ApoA-1Milano is a variant of the apolipoprotein A-I protein that was discovered by the University of Milan when sequencing the genome of those native to the village Limone sul Garda. The mutation has been shown to dramatically reduce the occurrence of cardiovascular disease for those who carry it. There has been much research invested into developing a means of delivering a synthetic version of this protein to the tissues of people already suffering from cardiovascular disease.
Typically with protein variants as high profile as this one there'd be some consensus or theory as to why the variant performs in the way that it does. For instance, the G171V mutation in the LRP5 gene results in a variant LRP5 protein receptor that reduces the ability of the DKK1 inhibitor to bind to it, resulting in greater LRP5-induced canonical Wnt signaling, which augments load-induced bone formation, which increases bone mass/density.

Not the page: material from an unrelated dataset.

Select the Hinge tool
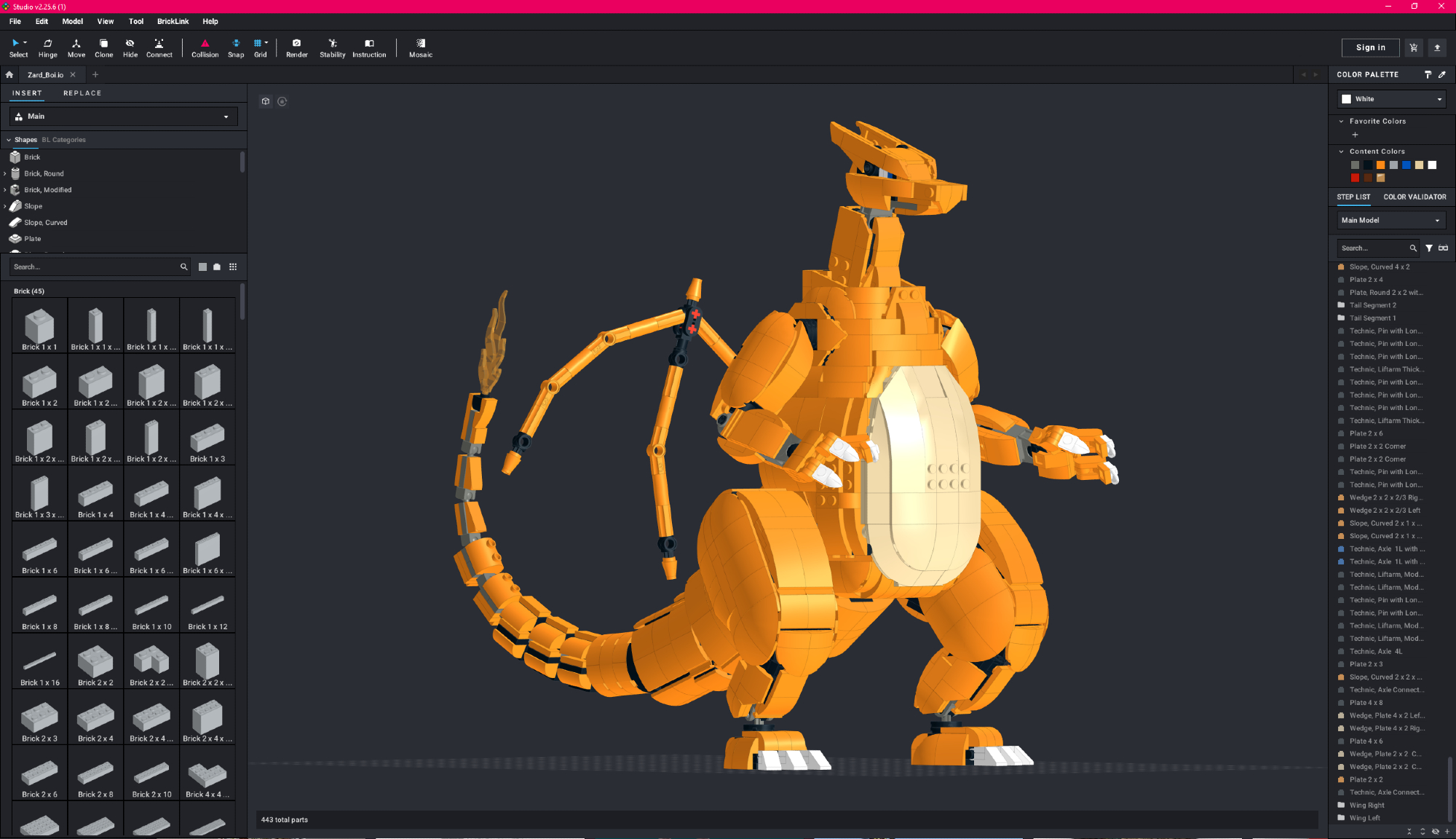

So a known mutation with a known protein variant as a consequence, the exact structural difference of which is known, and the exact intermolecular consequence of this difference is known, and finally the resulting phenotype is also known.
But in the case of ApoA-1Milano I can't find any literature regarding what the specific intermolecular consequence of this variant is that confers the reduced risk of cardiovascular disease phenotype. Big pharma has gone so far as to inject the variant protein into living human beings since the beneficial nature of it is so definitive but there doesn't seem to be any consensus as to how this variant is beneficial?